PROVIDED TEXT:
________________________________________
Raffaello: Yeah, I think that’s its biggest success in many ways.

Kaiser: But it’s one that might ultimately prove threatening to another actor that has traditionally seen Central Asia as it’s backyard, right? I mean, your book, as I said, goes after that easy characterization of the two big continental powers in Central Asia. China does economics, Russia does security. In fact, China’s security footprint in Central Asia is substantial and it’s growing. Can you talk about, first of all, the purpose of China’s security presence in the region? I mean, it’s everything from border stations to actual arm sales, maybe instantiate that a bit. Talk about what are the biggest things that most people are missing? And then maybe talk about what the significance of this is, especially vis-à-vis Russia.

Raffaello: Sure. I mean, I think China’s security presence in the region is a growing story. And it’s interesting because it’s a growing story that’s very focused on, in terms of the presence on the ground, on the People’s Armed Police, which I think again reflects the Xinjiang narrative because the People’s Armed Police, of course, is primarily a domestic security force, the fact that they’re the ones leading a lot of the engagements. You can see the base that the Chinese have built in Tajikistan is a PAP base. A lot of the engagements that you see happening around the region are PAP-led. The PLA does have a role as well. There was an organization called the Quadrilateral Cooperation and Coordination Mechanism that was created under the Republic government in Afghanistan which basically brought together the Chiefs of Army Staff of Afghanistan, Tajikistan, China, and Pakistan.

It is basically focused on the Wakhan Corridor, which is that the little panhandle of land that basically means Afghanistan touches China and separates Tajikistan from Pakistan. It was done during the kind of Russian-British conflict times to define their two empires. The PLA does have a role, but it’s one where you can see the PAP is really important. And I think that’s because CT and domestic security concerns are really what underpins a lot of what China does and thinks about towards this region. The arms sales is an interesting one because that is something that you’ve seen increasing over the years. And there was a couple of sales, there was a big airplane, the, I forget it now if it was the Y-2 or the Y-4, the Chinese won a contract, it’s a big heavy lift airplane military aircraft that the Chinese won the contract with the Kazakhs having beaten out the Russians.

And the plane that they sold them was essentially one, that was one that the Chinese had ripped off from the Russians years before. It was the cleanest example of a stealing a contract and using the guy’s stuff against them. But then it’s also a lot of high-end gear. So, if you look at sort of communications equipment, they tend to go Chinese. If you look at drones, but actually drones are an interesting one because now, of course, the Turks have started to develop a really interesting drone program, the Bayraktar, which is doing very well actually in the region, but all that kind of more higher-end technology missile tech, and cheaper missile tech is something that you can see the region increasingly buying from China.
________________________________________
TASKS TO CARRY OUT:
a. Write out the passage of the Central Asia interview word for word, starting at "It is basically" and ending at "out the Russians.".
b. Extend the interview on China's role in Central Asia, picking up after its final sentence.

DATASET EXTRACT:
________________________________________
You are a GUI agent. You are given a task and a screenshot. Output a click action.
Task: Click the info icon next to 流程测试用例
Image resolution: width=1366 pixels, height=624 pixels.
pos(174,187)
________________________________________
ANSWERS PER TASK:
a.
It is basically focused on the Wakhan Corridor, which is that the little panhandle of land that basically means Afghanistan touches China and separates Tajikistan from Pakistan. It was done during the kind of Russian-British conflict times to define their two empires. The PLA does have a role, but it’s one where you can see the PAP is really important. And I think that’s because CT and domestic security concerns are really what underpins a lot of what China does and thinks about towards this region. The arms sales is an interesting one because that is something that you’ve seen increasing over the years. And there was a couple of sales, there was a big airplane, the, I forget it now if it was the Y-2 or the Y-4, the Chinese won a contract, it’s a big heavy lift airplane military aircraft that the Chinese won the contract with the Kazakhs having beaten out the Russians.

b.
So, you can see that the Chinese kind of inroads are starting to happen. But I think the other side to this, and this then maybe ties into the Russian side of the story, is that the Chinese interest is always very narrow. The Russian vision often of this region is that this region is our soft underbelly. They still have quite a paternalistic view of the region. And the Chinese just are sort of like, “Well, okay, we’re worried about our concerns, and our concerns are militants from Afghanistan coming back and causing us trouble. So, we want to make sure we have eyes on that.” And that, I think, is the primary purpose of that base because they don’t trust, essentially the Tajiks to completely deliver. And so they figure, “Well, if we’ve got some people there, then we’ll have a bit better sense of what’s actually going on in Afghanistan.” So, it’s always very focused on their kind of narrow security concerns. When they complain and when they ask about Chinese private security companies to be deployed, it’s about their companies that they’re worried about and their interests.

But the kind of wider instability, the wider problems that do exist in this region are not ones that China wants to get involved in. And they’re ones that Russia sometimes does get involved in. And of course, in January, just before the invasion of Ukraine, we saw Russia deploy in large size into Kazakhstan, exactly, to help sort of stabilize the country there. And I can’t imagine the context where the Chinese would do that, in part because the locals wouldn’t want it, but also because frankly, they just wouldn’t do it. They’d be like, “Well, why? You guys, if you’re going to overthrow your government, fine, then just whoever comes up in power next, we’ll talk to them instead.” It’s just a very, very, very different transactional relationship to Russia’s, which still has this sense of paternalistic and still has very strong relations with the region in a very important way, which will continue to mean that there will always be an important Russian component to it.

Kaiser: And so Moscow doesn’t feel threatened at all by China’s actions there?

Raffaello: That’s an interesting question because I have spoken to people in Moscow who will sort of tell me in great anxiety, in very conspiratorial terms, but people in Russia do love a good conspiracy.

Kaiser: They do.

Raffaello: That this is all some sort of giant Chinese plot, but then the more sober-minded ones I see, say, “Well, so what if the Chinese are present there as well? We still have a lot of influence that we can control. We still get what we want out of this relationship, and the Chinese are never going to go against us, if you will.” I think, in some ways, the story for me is about the two of them operating in parallel in a way, and just being always careful to not tread on each other’s toes but not really caring that much. Just sort of cracking on with their own business. At root, they basically just want the region to be stable and not cause them trouble and just to kind of make money off it. And that’s the end of it. That’s kind of their baseline. And whatever the governance structures looks like, they don’t care.

Kaiser: So, we’re not going to see “The Great Game” of the 21st century as one between Russia and China for control of Central Asia.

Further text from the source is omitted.